> [What this task involves] Restate the data below word for word. Leave the images out.

..........

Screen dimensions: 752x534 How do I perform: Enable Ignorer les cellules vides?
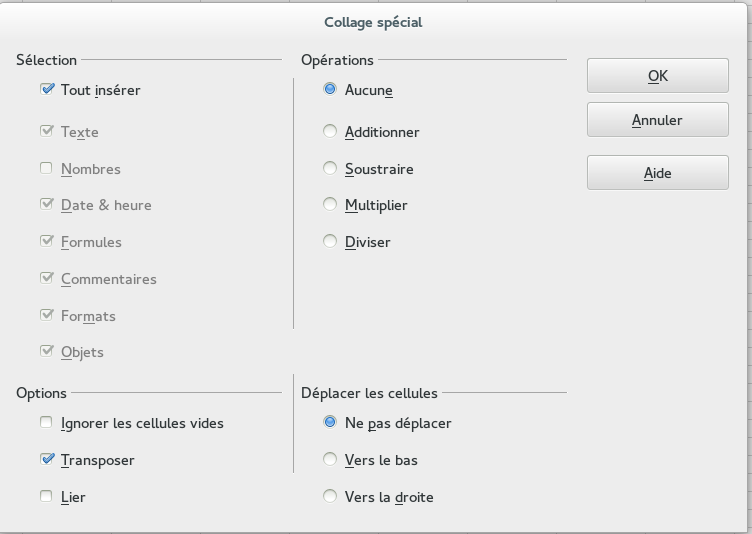[x=47, y=423]
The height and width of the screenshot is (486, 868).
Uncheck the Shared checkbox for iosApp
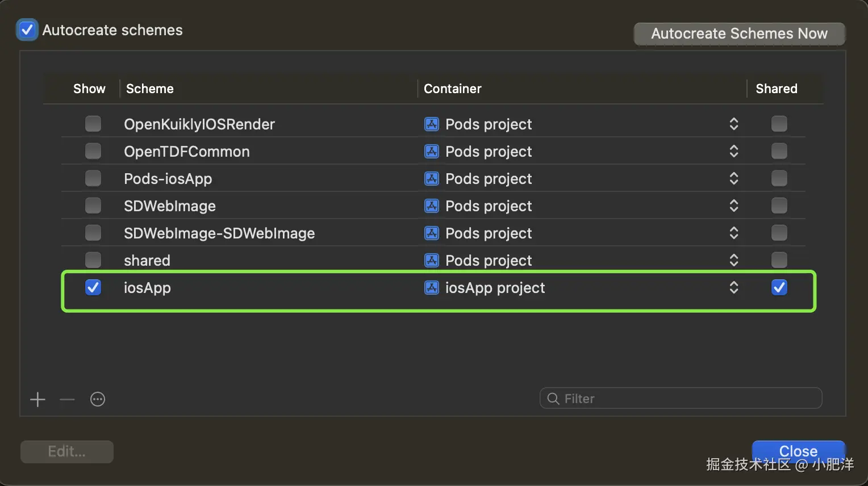779,288
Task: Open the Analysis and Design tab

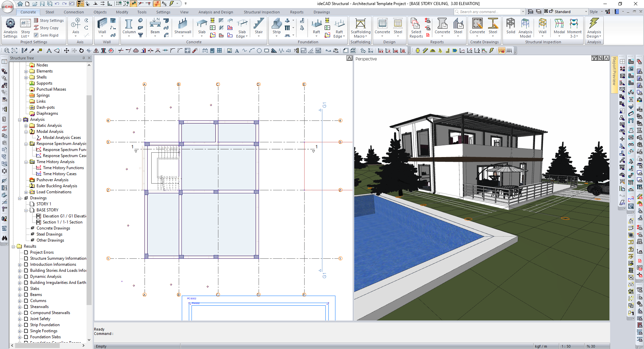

..........

> [Solution]
Screen dimensions: 752x534 How do I perform: Enable Ignorer les cellules vides?
[x=47, y=423]
The height and width of the screenshot is (486, 868).
Uncheck the Shared checkbox for iosApp
779,288
Task: Open the Analysis and Design tab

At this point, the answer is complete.